=== MATERIAL FOR THIS EXERCISE ===

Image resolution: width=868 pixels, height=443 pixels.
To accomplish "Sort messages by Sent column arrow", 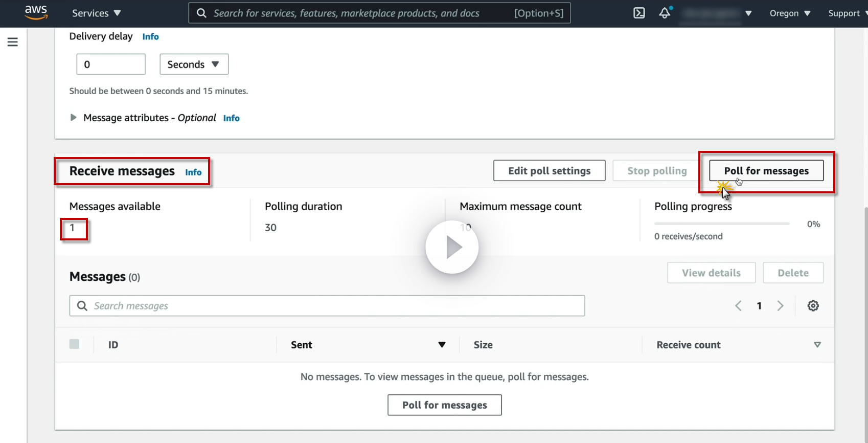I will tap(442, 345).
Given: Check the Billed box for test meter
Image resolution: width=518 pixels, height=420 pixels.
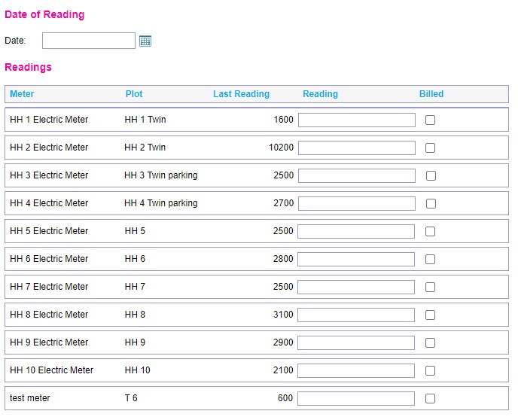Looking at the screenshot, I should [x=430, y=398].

===

### WORK ORDER:
Please retype the lines from the one that contains "Image resolution: width=518" to the final line of the records, both included, exactly as written and without any pictures.

### ANSWER BELOW:
Image resolution: width=518 pixels, height=420 pixels.
Looking at the screenshot, I should [x=430, y=398].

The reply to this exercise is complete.